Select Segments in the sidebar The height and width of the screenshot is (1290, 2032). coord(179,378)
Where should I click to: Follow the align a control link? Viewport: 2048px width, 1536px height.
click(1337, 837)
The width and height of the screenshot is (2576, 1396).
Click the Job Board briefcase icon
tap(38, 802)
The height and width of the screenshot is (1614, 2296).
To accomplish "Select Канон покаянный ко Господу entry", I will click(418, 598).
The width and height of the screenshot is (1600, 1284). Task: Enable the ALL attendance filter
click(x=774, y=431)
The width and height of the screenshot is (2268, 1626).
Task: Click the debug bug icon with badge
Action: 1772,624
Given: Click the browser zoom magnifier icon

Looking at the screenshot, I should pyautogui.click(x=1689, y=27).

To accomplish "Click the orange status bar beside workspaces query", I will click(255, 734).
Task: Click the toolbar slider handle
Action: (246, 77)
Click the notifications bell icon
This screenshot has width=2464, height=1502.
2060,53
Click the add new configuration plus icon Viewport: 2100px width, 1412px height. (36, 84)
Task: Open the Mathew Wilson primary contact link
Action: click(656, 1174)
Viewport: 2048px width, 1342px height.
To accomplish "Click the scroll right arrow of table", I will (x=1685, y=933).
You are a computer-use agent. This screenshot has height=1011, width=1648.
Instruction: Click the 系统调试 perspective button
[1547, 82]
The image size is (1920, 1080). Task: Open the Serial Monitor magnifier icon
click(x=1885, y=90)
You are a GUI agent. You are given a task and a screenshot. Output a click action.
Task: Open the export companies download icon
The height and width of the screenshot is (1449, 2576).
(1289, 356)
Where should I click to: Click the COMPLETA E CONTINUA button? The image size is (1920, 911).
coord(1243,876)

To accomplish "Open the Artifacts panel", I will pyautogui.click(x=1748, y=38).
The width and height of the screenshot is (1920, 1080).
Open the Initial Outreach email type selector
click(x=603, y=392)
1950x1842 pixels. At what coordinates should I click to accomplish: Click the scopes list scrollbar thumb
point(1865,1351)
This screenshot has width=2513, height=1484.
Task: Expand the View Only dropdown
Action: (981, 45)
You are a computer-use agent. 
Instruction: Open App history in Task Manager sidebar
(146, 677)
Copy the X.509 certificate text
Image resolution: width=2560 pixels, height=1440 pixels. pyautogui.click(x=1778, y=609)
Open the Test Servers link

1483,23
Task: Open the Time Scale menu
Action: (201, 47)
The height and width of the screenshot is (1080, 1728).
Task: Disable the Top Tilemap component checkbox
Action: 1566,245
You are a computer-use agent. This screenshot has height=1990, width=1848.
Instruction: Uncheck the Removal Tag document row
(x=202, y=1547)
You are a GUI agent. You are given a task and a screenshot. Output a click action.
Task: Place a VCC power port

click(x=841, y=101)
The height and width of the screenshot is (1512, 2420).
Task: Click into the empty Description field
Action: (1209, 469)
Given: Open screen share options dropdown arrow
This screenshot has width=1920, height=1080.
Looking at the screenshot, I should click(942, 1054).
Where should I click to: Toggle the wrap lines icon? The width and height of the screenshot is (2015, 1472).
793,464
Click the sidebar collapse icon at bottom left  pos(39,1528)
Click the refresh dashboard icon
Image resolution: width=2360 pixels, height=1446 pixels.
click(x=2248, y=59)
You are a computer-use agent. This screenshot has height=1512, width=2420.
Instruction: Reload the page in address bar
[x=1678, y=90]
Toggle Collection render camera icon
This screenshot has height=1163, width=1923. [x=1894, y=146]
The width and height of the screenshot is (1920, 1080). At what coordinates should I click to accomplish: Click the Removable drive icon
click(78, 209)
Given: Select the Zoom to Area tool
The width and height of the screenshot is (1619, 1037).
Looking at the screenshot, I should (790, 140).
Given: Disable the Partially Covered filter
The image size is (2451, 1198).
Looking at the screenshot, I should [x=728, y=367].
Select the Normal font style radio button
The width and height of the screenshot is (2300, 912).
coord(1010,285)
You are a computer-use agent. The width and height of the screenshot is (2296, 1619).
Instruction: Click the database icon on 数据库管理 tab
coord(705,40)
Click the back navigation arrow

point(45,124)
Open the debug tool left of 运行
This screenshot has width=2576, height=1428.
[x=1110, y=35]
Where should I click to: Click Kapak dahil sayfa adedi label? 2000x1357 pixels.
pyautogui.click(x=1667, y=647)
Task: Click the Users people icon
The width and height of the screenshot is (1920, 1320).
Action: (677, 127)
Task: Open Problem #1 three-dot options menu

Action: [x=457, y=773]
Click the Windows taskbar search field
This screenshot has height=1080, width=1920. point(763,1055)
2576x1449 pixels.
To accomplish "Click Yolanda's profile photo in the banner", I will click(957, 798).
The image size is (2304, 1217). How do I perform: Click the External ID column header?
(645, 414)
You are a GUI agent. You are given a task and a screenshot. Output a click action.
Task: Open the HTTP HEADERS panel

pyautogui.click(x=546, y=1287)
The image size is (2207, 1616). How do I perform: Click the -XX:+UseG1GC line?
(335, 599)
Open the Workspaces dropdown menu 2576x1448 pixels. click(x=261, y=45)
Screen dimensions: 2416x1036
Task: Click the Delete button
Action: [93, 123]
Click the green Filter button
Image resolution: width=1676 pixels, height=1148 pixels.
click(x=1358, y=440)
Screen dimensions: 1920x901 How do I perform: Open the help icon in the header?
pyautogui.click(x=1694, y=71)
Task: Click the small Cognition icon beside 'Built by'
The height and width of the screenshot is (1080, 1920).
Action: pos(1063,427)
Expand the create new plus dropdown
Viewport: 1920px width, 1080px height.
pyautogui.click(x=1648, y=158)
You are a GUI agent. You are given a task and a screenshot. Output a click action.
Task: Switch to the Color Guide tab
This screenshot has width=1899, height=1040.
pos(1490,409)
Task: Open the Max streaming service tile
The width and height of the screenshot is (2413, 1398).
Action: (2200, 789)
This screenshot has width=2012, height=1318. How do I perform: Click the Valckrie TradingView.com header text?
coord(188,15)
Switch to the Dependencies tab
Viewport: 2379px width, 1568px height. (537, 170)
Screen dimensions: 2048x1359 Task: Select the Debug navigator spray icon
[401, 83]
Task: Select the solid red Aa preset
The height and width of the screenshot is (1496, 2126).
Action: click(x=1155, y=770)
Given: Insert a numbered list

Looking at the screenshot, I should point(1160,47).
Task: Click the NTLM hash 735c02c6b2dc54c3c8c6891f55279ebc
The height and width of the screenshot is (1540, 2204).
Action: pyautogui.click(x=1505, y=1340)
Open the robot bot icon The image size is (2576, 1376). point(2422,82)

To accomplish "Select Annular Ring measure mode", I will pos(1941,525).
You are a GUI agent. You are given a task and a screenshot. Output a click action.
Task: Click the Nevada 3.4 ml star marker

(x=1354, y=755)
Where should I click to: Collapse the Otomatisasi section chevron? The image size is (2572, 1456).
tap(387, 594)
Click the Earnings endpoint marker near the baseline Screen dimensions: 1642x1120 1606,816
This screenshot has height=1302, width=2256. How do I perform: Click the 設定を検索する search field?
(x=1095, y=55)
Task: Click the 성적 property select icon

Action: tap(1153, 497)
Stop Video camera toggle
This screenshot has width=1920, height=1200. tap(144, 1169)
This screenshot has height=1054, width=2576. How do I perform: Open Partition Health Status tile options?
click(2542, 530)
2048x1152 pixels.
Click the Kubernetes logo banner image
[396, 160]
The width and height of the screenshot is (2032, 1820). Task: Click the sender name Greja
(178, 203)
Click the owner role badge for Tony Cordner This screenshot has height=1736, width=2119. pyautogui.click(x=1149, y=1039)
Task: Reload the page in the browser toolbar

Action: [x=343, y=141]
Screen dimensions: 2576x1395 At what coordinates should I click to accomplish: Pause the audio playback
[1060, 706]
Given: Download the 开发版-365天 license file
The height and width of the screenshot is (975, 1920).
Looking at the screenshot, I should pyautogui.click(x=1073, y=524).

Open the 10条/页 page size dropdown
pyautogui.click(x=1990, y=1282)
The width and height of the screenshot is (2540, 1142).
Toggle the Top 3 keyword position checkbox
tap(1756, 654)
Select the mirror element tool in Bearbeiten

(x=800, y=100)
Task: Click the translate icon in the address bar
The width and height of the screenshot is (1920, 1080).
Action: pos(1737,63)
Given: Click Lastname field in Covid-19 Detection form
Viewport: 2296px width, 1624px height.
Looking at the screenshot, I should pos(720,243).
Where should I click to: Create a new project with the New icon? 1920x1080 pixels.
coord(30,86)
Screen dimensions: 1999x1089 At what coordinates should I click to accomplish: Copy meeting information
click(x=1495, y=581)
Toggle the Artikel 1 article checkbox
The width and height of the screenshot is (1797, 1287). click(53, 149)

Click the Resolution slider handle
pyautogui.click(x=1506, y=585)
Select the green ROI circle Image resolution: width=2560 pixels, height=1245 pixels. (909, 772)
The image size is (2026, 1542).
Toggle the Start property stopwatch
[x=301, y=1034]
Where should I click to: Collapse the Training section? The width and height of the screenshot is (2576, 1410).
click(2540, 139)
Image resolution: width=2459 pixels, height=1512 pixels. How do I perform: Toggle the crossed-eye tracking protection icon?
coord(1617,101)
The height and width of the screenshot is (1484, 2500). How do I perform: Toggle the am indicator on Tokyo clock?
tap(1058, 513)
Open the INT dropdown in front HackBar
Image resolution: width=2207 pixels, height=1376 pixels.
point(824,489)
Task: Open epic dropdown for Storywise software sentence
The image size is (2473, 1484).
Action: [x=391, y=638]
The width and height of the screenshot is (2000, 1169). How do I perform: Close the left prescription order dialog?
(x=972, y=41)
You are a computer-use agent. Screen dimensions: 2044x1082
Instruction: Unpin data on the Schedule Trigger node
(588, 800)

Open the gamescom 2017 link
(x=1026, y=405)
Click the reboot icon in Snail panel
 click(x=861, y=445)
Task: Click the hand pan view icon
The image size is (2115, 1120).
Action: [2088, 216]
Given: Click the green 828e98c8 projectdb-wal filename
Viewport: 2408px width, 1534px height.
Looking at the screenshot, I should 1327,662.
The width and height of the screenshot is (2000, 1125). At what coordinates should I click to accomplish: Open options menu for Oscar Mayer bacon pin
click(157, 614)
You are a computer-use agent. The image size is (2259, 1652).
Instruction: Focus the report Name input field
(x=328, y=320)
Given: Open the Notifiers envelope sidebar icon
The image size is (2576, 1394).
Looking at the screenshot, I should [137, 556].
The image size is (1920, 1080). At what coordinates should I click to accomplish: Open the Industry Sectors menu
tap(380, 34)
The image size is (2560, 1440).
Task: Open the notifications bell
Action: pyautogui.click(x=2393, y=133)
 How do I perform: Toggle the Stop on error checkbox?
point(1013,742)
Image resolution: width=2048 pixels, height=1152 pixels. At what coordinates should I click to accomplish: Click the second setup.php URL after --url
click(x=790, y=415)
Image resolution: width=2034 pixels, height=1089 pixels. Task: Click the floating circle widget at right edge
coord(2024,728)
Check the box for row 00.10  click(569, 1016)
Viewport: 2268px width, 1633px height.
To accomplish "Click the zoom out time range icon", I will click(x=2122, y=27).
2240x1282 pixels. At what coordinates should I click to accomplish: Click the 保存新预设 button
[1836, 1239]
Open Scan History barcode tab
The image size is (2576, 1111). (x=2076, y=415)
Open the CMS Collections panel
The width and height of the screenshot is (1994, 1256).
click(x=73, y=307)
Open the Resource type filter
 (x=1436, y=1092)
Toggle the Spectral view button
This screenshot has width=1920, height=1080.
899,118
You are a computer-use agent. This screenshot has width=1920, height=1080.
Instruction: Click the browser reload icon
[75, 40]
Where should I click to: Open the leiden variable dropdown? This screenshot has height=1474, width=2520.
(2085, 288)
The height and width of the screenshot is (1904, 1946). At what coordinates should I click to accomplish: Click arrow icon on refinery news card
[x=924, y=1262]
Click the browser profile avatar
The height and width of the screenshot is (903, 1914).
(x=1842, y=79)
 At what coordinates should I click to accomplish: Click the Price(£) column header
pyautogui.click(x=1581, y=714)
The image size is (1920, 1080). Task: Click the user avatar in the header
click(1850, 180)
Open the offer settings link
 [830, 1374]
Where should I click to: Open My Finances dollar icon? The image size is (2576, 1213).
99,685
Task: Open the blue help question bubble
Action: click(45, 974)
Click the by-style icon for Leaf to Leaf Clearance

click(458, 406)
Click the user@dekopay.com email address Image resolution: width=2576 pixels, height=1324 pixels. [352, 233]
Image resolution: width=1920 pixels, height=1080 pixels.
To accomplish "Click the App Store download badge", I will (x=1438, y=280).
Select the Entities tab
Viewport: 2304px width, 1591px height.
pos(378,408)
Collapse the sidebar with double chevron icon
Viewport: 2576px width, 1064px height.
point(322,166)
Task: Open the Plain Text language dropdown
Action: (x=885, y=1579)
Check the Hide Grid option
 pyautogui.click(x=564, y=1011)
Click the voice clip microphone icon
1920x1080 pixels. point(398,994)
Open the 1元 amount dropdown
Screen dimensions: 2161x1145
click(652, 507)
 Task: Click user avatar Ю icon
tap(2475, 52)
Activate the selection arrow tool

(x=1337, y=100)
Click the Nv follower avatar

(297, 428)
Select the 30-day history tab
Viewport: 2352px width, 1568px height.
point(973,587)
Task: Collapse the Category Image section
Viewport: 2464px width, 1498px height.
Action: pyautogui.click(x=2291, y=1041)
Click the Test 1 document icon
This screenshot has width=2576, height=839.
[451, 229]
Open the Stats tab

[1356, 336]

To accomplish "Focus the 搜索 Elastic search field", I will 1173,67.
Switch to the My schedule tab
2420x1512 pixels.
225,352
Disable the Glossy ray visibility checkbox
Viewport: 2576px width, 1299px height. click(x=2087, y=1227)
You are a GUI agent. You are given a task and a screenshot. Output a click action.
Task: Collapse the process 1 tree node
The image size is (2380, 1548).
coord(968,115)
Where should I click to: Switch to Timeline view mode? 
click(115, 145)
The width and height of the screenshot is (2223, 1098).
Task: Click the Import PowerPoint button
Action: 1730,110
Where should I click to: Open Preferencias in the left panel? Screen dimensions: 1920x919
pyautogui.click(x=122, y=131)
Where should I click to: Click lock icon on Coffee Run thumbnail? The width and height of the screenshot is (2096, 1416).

_ACTION ITEM_:
Go through the entries above and report each line with the string "green" in it.

_RESPONSE_:
Click the green Filter button
Select the green ROI circle Image resolution: width=2560 pixels, height=1245 pixels. (909, 772)
Given: Click the green 828e98c8 projectdb-wal filename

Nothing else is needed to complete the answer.